Copy all of the records below verbatim, keeping every line in its original order.

┄┄┄┄┄┄┄┄┄┄┄┄┄┄┄┄┄┄┄┄

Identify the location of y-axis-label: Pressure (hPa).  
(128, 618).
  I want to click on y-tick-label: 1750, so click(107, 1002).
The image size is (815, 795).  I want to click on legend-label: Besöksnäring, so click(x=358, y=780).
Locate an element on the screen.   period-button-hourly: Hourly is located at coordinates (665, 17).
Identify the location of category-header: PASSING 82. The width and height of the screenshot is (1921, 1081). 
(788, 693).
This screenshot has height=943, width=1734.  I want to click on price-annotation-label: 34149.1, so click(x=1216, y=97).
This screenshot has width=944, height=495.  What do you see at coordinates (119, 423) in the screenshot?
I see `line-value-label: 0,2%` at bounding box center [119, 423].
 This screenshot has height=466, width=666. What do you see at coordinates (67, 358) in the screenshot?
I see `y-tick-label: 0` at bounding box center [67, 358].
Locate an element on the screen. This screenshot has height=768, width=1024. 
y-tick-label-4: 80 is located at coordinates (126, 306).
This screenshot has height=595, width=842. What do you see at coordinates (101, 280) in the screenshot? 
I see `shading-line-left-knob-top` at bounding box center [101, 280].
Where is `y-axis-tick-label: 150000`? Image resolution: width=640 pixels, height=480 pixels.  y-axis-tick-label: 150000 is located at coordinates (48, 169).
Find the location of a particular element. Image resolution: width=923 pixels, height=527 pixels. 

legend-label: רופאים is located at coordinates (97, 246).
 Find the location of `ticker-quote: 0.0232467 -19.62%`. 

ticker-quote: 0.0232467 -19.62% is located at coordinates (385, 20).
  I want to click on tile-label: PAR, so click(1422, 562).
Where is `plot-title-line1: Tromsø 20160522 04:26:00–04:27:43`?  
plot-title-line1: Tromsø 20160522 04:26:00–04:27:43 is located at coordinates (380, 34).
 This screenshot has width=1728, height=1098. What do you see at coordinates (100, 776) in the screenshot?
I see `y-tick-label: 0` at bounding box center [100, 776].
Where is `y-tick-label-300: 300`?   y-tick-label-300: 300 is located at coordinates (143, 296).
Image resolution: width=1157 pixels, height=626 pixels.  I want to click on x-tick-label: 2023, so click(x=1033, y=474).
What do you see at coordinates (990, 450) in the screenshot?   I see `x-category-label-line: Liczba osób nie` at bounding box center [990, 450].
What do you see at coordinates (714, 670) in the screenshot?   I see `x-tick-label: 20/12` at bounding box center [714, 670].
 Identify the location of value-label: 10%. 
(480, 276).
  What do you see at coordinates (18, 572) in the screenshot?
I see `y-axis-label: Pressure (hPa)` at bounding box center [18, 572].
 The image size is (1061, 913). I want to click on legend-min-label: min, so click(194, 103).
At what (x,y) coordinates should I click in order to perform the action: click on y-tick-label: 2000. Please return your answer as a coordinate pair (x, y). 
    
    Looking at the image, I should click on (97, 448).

┄┄┄┄┄┄┄┄┄┄┄┄┄┄┄┄┄┄┄┄

» Answer to this exercise
Identify the location of y-axis-label: Pressure (hPa).  
(128, 618).
  I want to click on y-tick-label: 1750, so click(107, 1002).
The image size is (815, 795).  I want to click on legend-label: Besöksnäring, so click(x=358, y=780).
Locate an element on the screen.   period-button-hourly: Hourly is located at coordinates (665, 17).
Identify the location of category-header: PASSING 82. The width and height of the screenshot is (1921, 1081). 
(788, 693).
This screenshot has height=943, width=1734.  I want to click on price-annotation-label: 34149.1, so click(x=1216, y=97).
This screenshot has width=944, height=495.  What do you see at coordinates (119, 423) in the screenshot?
I see `line-value-label: 0,2%` at bounding box center [119, 423].
 This screenshot has height=466, width=666. What do you see at coordinates (67, 358) in the screenshot?
I see `y-tick-label: 0` at bounding box center [67, 358].
Locate an element on the screen. This screenshot has height=768, width=1024. 
y-tick-label-4: 80 is located at coordinates (126, 306).
This screenshot has height=595, width=842. What do you see at coordinates (101, 280) in the screenshot? 
I see `shading-line-left-knob-top` at bounding box center [101, 280].
Where is `y-axis-tick-label: 150000`? Image resolution: width=640 pixels, height=480 pixels.  y-axis-tick-label: 150000 is located at coordinates (48, 169).
Find the location of a particular element. Image resolution: width=923 pixels, height=527 pixels. 

legend-label: רופאים is located at coordinates (97, 246).
 Find the location of `ticker-quote: 0.0232467 -19.62%`. 

ticker-quote: 0.0232467 -19.62% is located at coordinates (385, 20).
  I want to click on tile-label: PAR, so click(1422, 562).
Where is `plot-title-line1: Tromsø 20160522 04:26:00–04:27:43`?  
plot-title-line1: Tromsø 20160522 04:26:00–04:27:43 is located at coordinates (380, 34).
 This screenshot has width=1728, height=1098. What do you see at coordinates (100, 776) in the screenshot?
I see `y-tick-label: 0` at bounding box center [100, 776].
Where is `y-tick-label-300: 300`?   y-tick-label-300: 300 is located at coordinates (143, 296).
Image resolution: width=1157 pixels, height=626 pixels.  I want to click on x-tick-label: 2023, so click(x=1033, y=474).
What do you see at coordinates (990, 450) in the screenshot?   I see `x-category-label-line: Liczba osób nie` at bounding box center [990, 450].
What do you see at coordinates (714, 670) in the screenshot?   I see `x-tick-label: 20/12` at bounding box center [714, 670].
 Identify the location of value-label: 10%. 
(480, 276).
  What do you see at coordinates (18, 572) in the screenshot?
I see `y-axis-label: Pressure (hPa)` at bounding box center [18, 572].
 The image size is (1061, 913). I want to click on legend-min-label: min, so click(194, 103).
At what (x,y) coordinates should I click in order to perform the action: click on y-tick-label: 2000. Please return your answer as a coordinate pair (x, y). 
    
    Looking at the image, I should click on (97, 448).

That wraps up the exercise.